En revanche, l’art occidental, sous l’influence des concepts tels que celui de Pythagore, philosophe de la Grèce antique, qui veut que « tout ce qui existe est un nombre », tente de réaliser une imitation des choses par les sciences, les mathématiques et la raison. Les peintres occidentaux s’efforcent de reproduire la réalité de la façon la plus fidèle possible.

Nous pouvons ainsi dégager cinq différences majeures entre les peintures chinoise et occidentale. 

Tout d’abord, concernant la perspective, celle de la Chine est tantôt aérienne, tantôt cavalière, et chaque élément conserve sa proportion réelle ; tandis que celle de l’Occident est centrée : le personnage est, pour la plupart du temps, placé au premier plan et au centre d’un tableau, et le paysage est mis à l’arrière-fond.

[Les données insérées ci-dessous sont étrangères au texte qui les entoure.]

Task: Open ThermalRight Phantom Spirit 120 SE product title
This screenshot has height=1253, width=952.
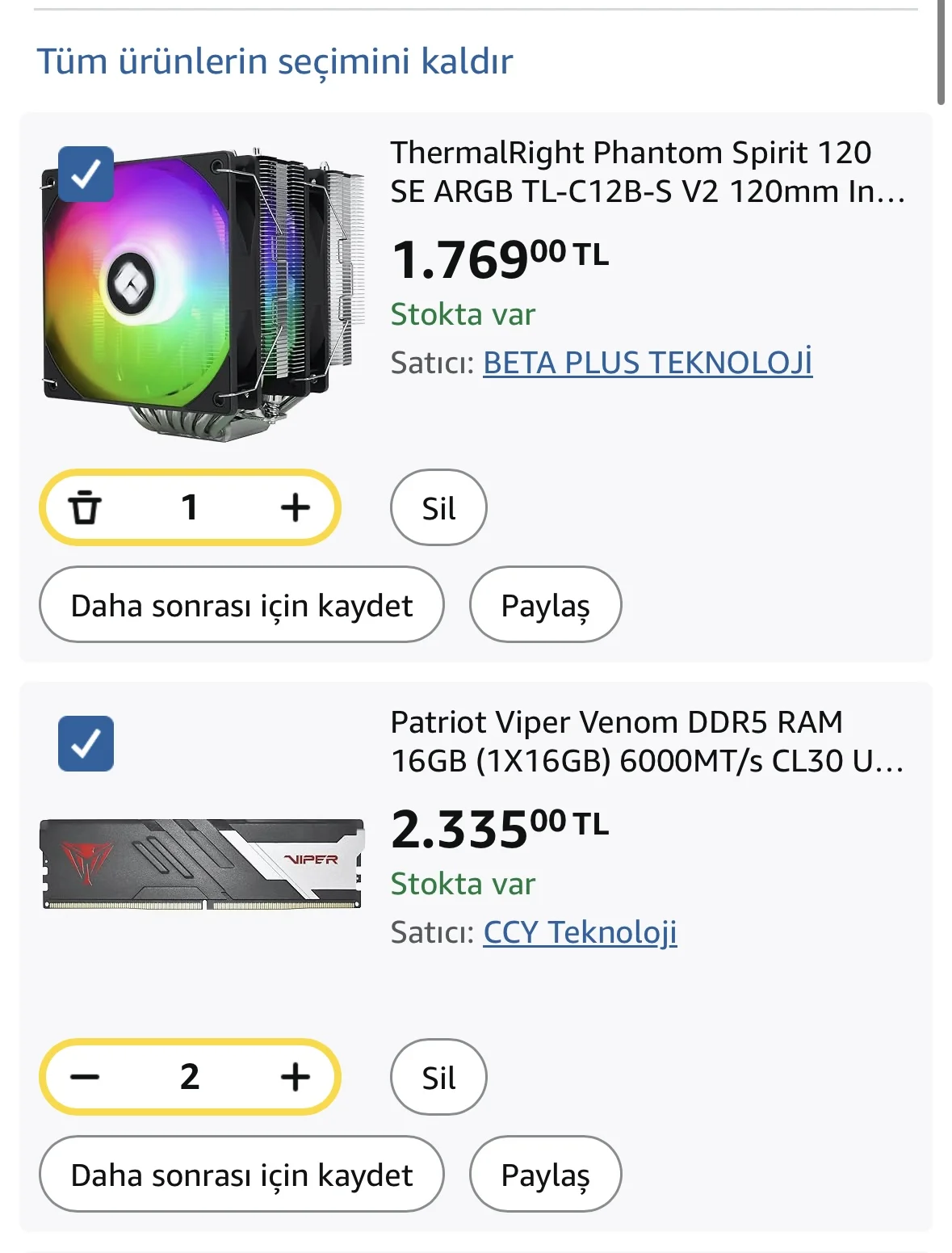Action: [646, 172]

Ensuite, la peinture occidentale est une représentation de la réalité, alors que la peinture chinoise est plutôt subjective, s’agissant d’une expression des idées, de la conscience et de la spiritualité.

Puis, l’art pictural chinois est essentiellement composé de traits, la couleur de l’encre ne reproduisant pas les couleurs réelles du monde. Chaque tableau contient des espaces de vides. Alors que la peinture occidentale,  étant réalistes, remplit les vides par diverses couleurs, formant également les contours. 

Aussi, l’art pictural occidental joue avec la lumière et l’ombre, il tente d’illustrer un ensemble de changements clairs-obscurs, là où les couleurs de la peinture chinoise sont relativement symboliques et ambiguës, l’objectif est de présenter la tonalité de l’image. D’ailleurs, l’encre peut aussi provoquer l’illusion des jeux de lumière et de la richesse de couleurs.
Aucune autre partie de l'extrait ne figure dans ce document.